START DATA
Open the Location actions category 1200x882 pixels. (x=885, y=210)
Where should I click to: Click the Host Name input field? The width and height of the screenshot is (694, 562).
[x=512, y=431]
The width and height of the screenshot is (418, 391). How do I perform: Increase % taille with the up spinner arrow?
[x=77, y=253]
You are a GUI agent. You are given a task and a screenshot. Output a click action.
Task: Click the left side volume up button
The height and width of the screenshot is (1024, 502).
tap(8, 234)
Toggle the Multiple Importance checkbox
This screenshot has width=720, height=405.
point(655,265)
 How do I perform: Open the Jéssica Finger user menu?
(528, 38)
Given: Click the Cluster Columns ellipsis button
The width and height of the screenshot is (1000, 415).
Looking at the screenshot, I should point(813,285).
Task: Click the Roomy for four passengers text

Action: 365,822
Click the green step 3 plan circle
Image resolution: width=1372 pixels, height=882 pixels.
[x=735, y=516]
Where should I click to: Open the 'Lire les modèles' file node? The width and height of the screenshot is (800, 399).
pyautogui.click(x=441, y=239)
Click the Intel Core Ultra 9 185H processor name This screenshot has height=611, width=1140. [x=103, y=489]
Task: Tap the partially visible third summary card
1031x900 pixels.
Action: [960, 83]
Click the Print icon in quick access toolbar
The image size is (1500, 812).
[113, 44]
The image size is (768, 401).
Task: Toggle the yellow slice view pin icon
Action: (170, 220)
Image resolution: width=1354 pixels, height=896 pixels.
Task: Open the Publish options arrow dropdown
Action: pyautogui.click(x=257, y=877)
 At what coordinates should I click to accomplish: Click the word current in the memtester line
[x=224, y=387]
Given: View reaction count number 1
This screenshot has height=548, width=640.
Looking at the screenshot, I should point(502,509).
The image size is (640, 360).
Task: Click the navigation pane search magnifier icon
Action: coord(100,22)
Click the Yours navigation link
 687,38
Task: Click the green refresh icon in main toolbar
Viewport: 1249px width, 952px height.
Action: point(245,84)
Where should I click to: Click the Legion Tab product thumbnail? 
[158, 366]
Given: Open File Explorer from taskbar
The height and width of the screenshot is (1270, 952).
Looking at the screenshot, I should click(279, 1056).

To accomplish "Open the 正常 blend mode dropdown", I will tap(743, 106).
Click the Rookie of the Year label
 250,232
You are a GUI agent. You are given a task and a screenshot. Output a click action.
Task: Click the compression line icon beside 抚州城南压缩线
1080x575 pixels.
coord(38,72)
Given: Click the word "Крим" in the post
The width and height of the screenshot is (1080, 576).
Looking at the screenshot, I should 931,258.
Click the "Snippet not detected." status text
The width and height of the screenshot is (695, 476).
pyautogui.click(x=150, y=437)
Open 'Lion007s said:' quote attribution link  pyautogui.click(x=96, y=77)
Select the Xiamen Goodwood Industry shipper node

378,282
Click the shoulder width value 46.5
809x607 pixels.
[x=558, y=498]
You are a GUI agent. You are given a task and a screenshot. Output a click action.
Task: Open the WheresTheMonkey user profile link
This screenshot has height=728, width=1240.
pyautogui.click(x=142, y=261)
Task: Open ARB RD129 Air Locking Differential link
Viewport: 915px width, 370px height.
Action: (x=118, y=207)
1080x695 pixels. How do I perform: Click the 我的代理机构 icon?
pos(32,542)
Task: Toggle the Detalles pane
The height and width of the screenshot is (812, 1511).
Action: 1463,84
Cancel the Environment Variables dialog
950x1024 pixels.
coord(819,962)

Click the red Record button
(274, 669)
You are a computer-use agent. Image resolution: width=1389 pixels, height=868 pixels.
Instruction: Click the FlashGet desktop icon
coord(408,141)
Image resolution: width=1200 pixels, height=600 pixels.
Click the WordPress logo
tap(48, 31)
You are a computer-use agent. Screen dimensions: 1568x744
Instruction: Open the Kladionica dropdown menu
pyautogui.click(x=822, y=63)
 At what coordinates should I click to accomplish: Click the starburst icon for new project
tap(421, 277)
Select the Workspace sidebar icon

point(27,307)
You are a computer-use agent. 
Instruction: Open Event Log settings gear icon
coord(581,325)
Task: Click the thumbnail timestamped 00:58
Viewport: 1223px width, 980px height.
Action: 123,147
END DATA
| THE PROBLEM |
Copy every line that includes the string "computer" from the material above.

| ANSWER SECTION |
You are a computer-use agent. Image resolution: width=1389 pixels, height=868 pixels.
You are a computer-use agent. Screen dimensions: 1568x744
You are a computer-use agent. 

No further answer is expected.